Task prompt – Tally up the lines below with "Open" in them. Answer with the number only.

Exercise input –
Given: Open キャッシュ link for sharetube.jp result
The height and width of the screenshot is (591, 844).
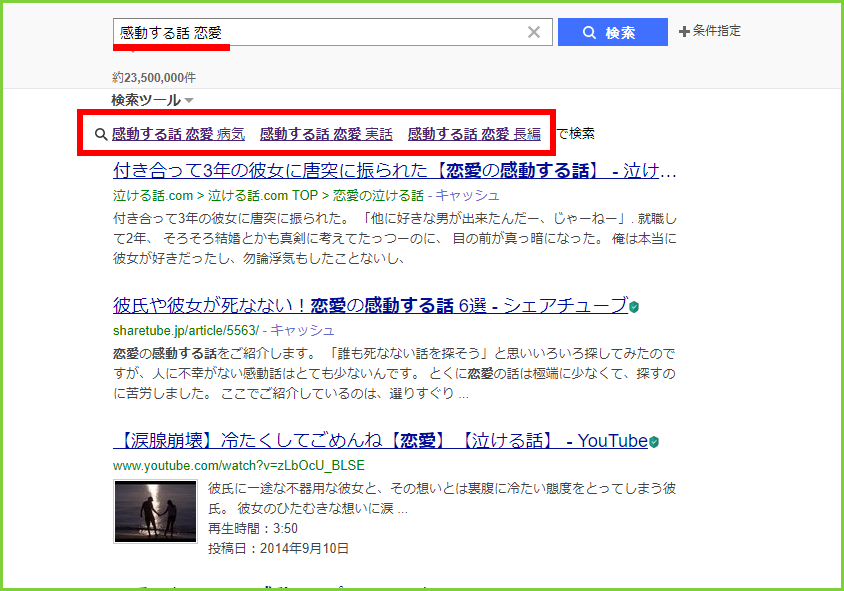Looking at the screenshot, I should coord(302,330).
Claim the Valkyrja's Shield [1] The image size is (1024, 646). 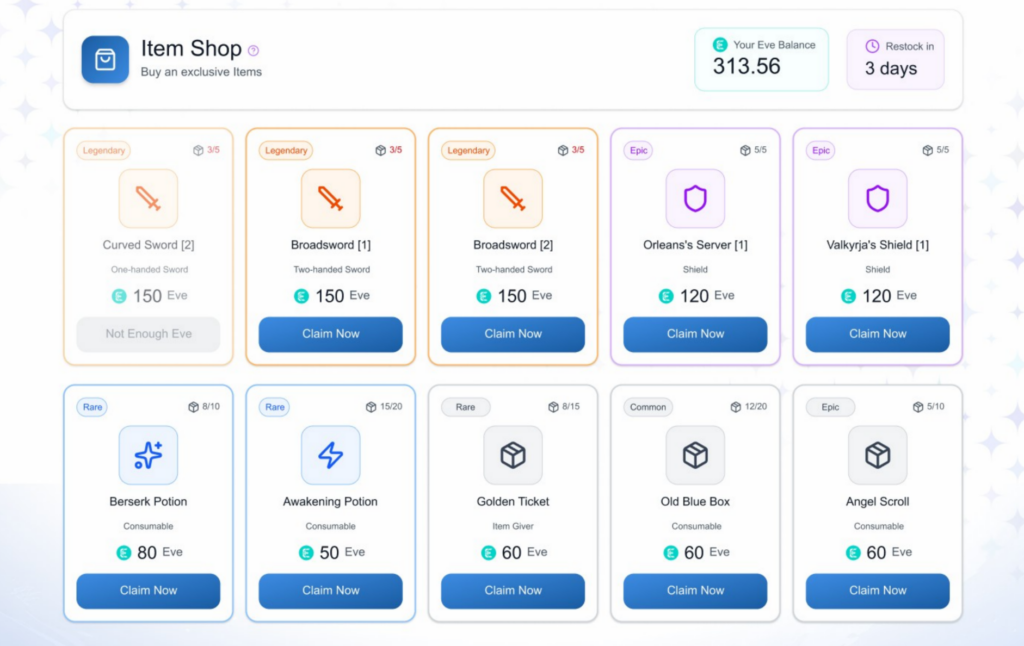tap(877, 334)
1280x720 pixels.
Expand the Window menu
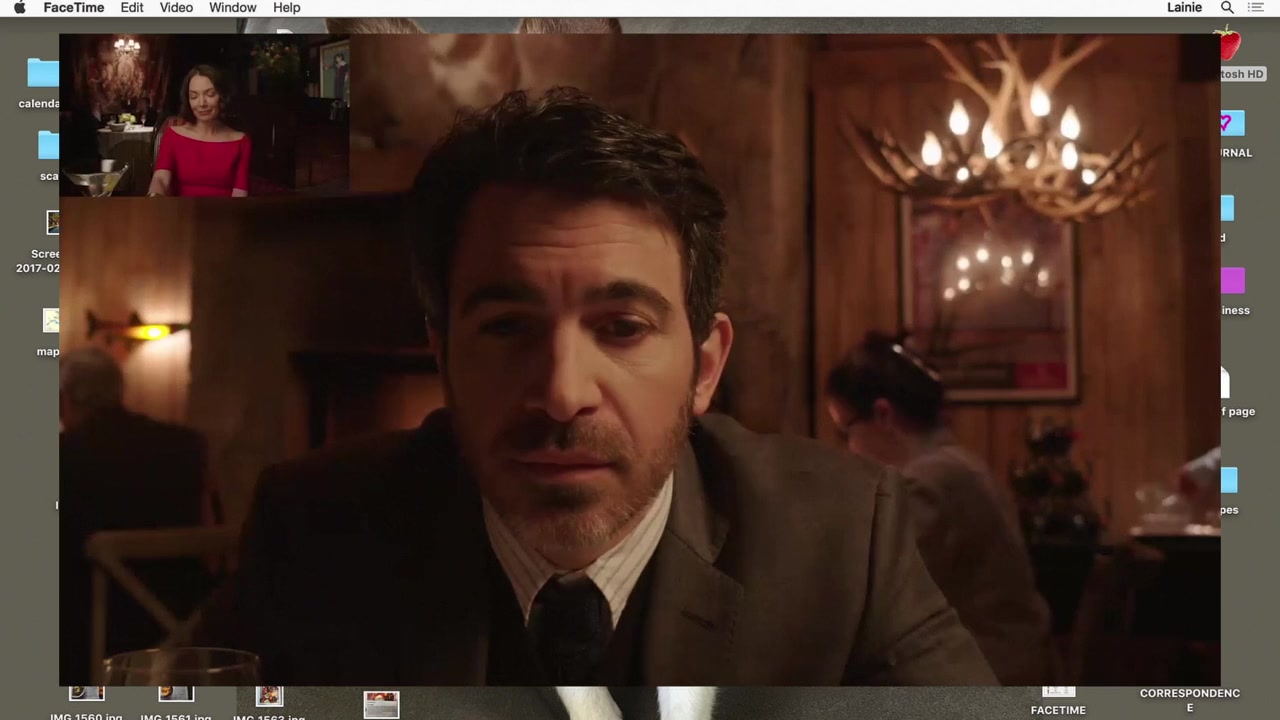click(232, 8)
...
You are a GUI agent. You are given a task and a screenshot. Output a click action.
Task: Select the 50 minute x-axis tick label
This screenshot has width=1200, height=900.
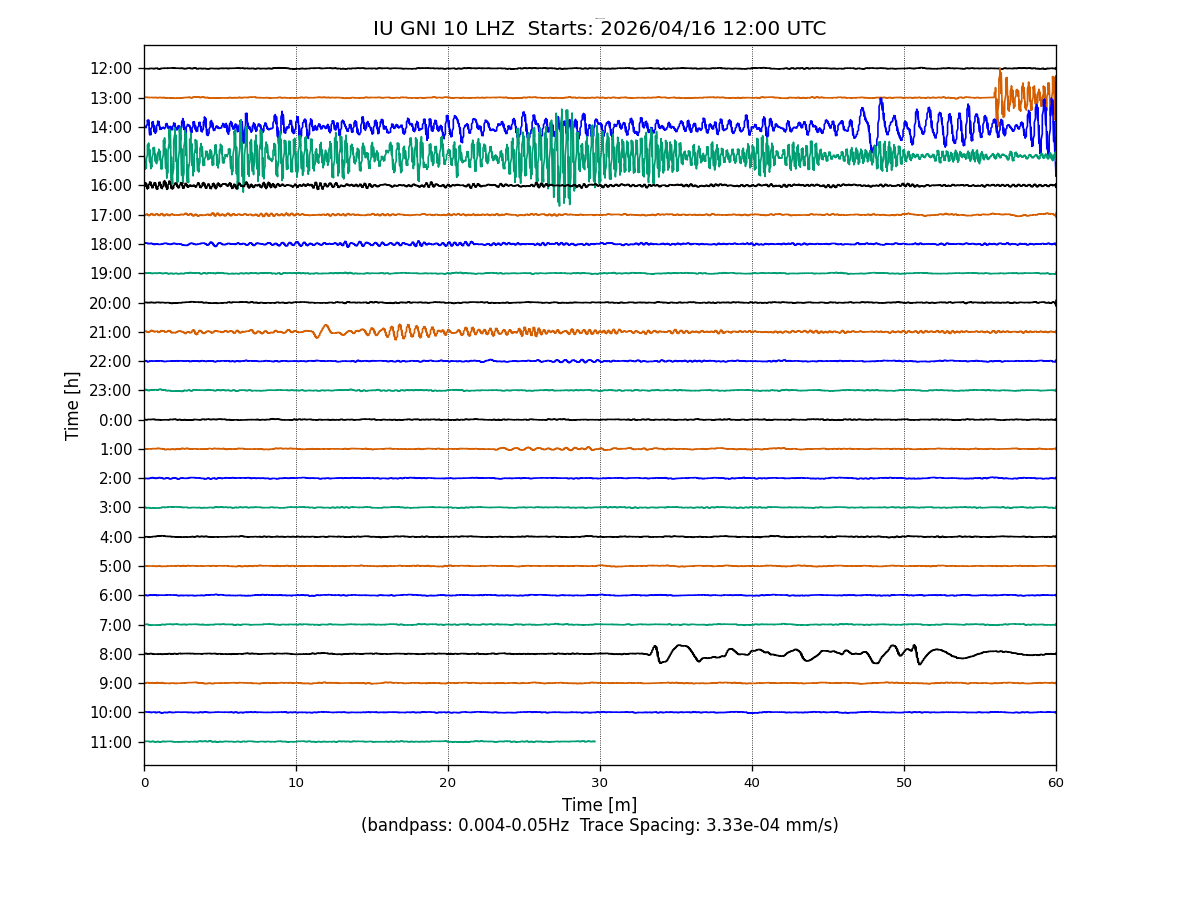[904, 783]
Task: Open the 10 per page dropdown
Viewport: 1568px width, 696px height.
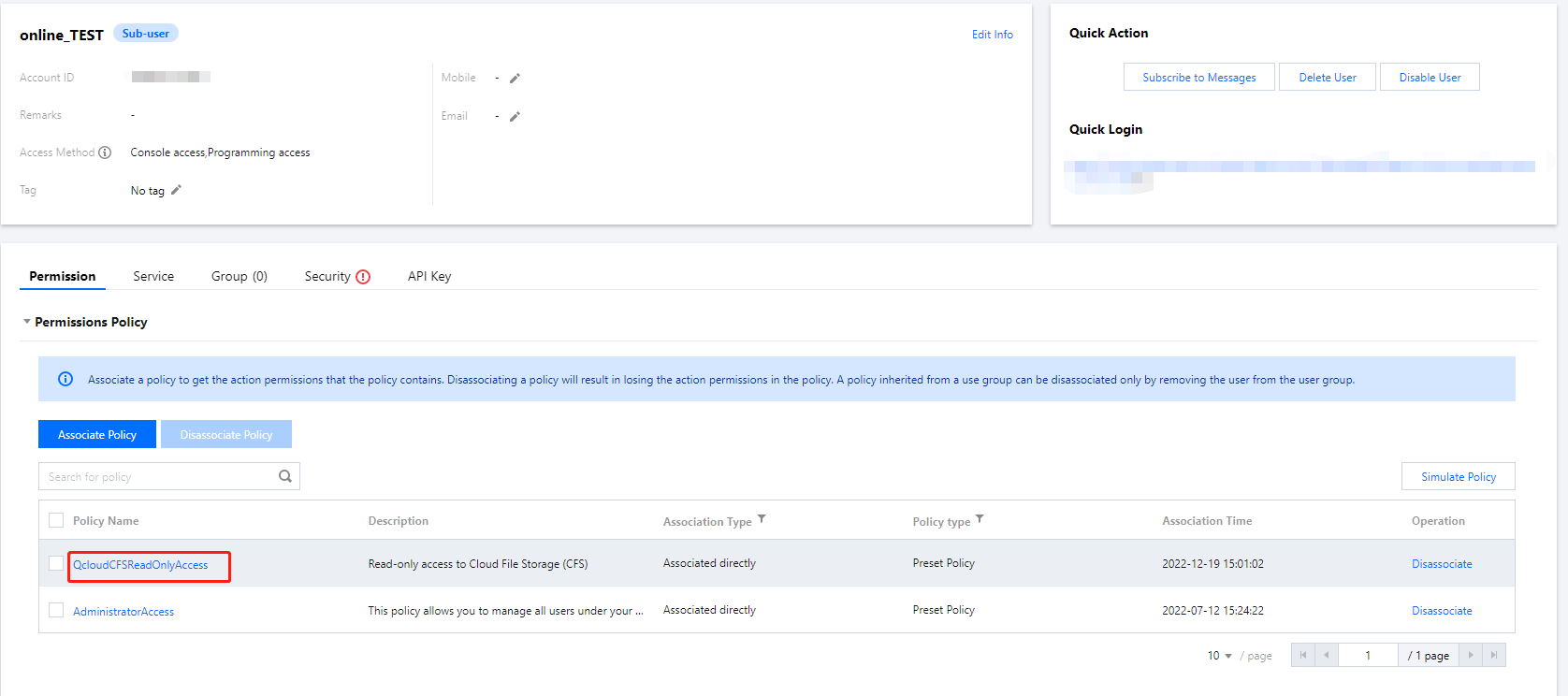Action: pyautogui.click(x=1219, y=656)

Answer to this task – 2